Brief ->
Convert the records from the start through the line containing "(x=546, y=19)" into a two-column CSV with the headers input and output. Use one row per record, put each field in quotes, and replace line breaks with spaces.

begin

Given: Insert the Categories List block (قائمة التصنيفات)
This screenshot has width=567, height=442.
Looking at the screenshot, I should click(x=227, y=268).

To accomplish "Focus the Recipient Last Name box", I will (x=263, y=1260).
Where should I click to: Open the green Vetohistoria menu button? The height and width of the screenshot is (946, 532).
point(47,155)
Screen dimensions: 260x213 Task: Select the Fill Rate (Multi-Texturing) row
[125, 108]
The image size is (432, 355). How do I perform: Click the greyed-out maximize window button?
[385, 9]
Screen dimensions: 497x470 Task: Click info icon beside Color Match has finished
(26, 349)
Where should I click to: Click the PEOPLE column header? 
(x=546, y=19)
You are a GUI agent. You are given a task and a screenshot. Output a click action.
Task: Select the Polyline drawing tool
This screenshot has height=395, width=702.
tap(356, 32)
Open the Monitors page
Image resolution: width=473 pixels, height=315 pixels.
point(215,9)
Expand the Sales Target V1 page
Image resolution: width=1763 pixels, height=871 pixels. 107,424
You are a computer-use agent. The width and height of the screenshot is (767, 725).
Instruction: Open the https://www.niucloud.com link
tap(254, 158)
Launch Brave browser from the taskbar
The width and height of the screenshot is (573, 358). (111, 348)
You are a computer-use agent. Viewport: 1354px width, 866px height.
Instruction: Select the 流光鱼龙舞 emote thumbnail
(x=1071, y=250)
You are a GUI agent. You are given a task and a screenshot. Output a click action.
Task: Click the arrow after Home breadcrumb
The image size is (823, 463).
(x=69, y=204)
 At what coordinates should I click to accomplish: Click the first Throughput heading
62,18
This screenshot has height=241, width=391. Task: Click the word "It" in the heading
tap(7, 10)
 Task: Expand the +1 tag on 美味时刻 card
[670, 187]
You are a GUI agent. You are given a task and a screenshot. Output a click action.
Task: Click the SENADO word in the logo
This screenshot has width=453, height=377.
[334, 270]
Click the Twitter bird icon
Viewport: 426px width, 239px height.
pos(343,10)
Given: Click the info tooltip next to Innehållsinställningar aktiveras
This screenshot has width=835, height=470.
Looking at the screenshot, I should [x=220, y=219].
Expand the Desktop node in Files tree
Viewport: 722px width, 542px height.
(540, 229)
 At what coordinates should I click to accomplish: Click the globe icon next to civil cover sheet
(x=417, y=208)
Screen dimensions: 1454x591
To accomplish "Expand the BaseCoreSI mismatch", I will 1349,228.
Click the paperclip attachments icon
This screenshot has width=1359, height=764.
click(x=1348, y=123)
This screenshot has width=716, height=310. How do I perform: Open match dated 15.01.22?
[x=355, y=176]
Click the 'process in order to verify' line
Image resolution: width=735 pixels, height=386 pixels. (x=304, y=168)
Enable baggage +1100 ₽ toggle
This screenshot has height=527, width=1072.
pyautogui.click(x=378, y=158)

end

Correct answer ->
input,output
"Given: Insert the Categories List block (قائمة التصنيفات) This screenshot has width=567, height=442.","Looking at the screenshot, I should click(x=227, y=268)."
"To accomplish ""Focus the Recipient Last Name box"",","I will (x=263, y=1260)."
"Where should I click to: Open the green Vetohistoria menu button? The height and width of the screenshot is (946, 532).","point(47,155)"
"Screen dimensions: 260x213 Task: Select the Fill Rate (Multi-Texturing) row","[125, 108]"
"The image size is (432, 355). How do I perform: Click the greyed-out maximize window button?","[385, 9]"
"Screen dimensions: 497x470 Task: Click info icon beside Color Match has finished","(26, 349)"
"Where should I click to: Click the PEOPLE column header?","(x=546, y=19)"